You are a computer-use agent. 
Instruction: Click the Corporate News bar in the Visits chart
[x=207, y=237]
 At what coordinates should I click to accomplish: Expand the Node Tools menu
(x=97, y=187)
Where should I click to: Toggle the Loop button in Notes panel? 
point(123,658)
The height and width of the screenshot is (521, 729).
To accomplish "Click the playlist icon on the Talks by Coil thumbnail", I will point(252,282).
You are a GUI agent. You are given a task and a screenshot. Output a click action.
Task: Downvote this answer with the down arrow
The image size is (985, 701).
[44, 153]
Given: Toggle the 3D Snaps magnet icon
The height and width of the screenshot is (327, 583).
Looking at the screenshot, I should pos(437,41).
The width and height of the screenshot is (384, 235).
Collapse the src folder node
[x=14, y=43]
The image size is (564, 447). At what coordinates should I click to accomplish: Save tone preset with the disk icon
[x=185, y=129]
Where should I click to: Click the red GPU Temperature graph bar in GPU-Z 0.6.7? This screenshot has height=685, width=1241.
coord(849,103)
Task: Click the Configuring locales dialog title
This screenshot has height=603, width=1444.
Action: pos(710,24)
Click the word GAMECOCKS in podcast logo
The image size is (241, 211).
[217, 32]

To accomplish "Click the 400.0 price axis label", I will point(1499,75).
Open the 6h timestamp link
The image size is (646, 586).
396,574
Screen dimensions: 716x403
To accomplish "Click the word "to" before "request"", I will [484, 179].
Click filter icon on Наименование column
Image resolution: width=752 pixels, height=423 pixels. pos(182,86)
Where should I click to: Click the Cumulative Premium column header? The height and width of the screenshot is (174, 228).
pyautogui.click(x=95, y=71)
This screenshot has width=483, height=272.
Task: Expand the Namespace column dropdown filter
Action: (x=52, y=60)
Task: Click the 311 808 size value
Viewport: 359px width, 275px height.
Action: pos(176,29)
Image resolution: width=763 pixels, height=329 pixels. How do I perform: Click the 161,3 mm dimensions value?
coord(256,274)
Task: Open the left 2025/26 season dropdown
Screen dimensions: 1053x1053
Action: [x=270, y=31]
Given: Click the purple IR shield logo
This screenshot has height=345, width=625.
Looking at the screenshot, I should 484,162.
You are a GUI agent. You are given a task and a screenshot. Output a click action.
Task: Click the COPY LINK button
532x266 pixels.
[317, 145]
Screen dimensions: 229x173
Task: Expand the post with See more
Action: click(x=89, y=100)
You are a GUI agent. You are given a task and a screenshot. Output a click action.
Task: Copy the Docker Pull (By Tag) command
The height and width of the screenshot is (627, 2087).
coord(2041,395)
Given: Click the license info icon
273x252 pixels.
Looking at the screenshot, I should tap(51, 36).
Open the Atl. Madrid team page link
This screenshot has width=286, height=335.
┄┄┄┄┄┄
- Work required:
Please copy out every line of the data above verbatim, without changing any character.

- Written answer:
You are a computer-use agent. 
Instruction: Click the Corporate News bar in the Visits chart
[x=207, y=237]
 At what coordinates should I click to accomplish: Expand the Node Tools menu
(x=97, y=187)
Where should I click to: Toggle the Loop button in Notes panel? 
point(123,658)
The height and width of the screenshot is (521, 729).
To accomplish "Click the playlist icon on the Talks by Coil thumbnail", I will point(252,282).
You are a GUI agent. You are given a task and a screenshot. Output a click action.
Task: Downvote this answer with the down arrow
The image size is (985, 701).
[44, 153]
Given: Toggle the 3D Snaps magnet icon
The height and width of the screenshot is (327, 583).
Looking at the screenshot, I should pos(437,41).
The width and height of the screenshot is (384, 235).
Collapse the src folder node
[x=14, y=43]
The image size is (564, 447). At what coordinates should I click to accomplish: Save tone preset with the disk icon
[x=185, y=129]
Where should I click to: Click the red GPU Temperature graph bar in GPU-Z 0.6.7? This screenshot has height=685, width=1241.
coord(849,103)
Task: Click the Configuring locales dialog title
This screenshot has height=603, width=1444.
Action: pos(710,24)
Click the word GAMECOCKS in podcast logo
The image size is (241, 211).
[217, 32]

To accomplish "Click the 400.0 price axis label", I will point(1499,75).
Open the 6h timestamp link
The image size is (646, 586).
396,574
Screen dimensions: 716x403
To accomplish "Click the word "to" before "request"", I will [484, 179].
Click filter icon on Наименование column
Image resolution: width=752 pixels, height=423 pixels. pos(182,86)
Where should I click to: Click the Cumulative Premium column header? The height and width of the screenshot is (174, 228).
pyautogui.click(x=95, y=71)
This screenshot has width=483, height=272.
Task: Expand the Namespace column dropdown filter
Action: (x=52, y=60)
Task: Click the 311 808 size value
Viewport: 359px width, 275px height.
Action: pos(176,29)
Image resolution: width=763 pixels, height=329 pixels. How do I perform: Click the 161,3 mm dimensions value?
coord(256,274)
Task: Open the left 2025/26 season dropdown
Screen dimensions: 1053x1053
Action: [x=270, y=31]
Given: Click the purple IR shield logo
This screenshot has height=345, width=625.
Looking at the screenshot, I should 484,162.
You are a GUI agent. You are given a task and a screenshot. Output a click action.
Task: Click the COPY LINK button
532x266 pixels.
[317, 145]
Screen dimensions: 229x173
Task: Expand the post with See more
Action: click(x=89, y=100)
You are a GUI agent. You are given a task and a screenshot. Output a click action.
Task: Copy the Docker Pull (By Tag) command
The height and width of the screenshot is (627, 2087).
coord(2041,395)
Given: Click the license info icon
273x252 pixels.
Looking at the screenshot, I should tap(51, 36).
Open the Atl. Madrid team page link
This screenshot has width=286, height=335.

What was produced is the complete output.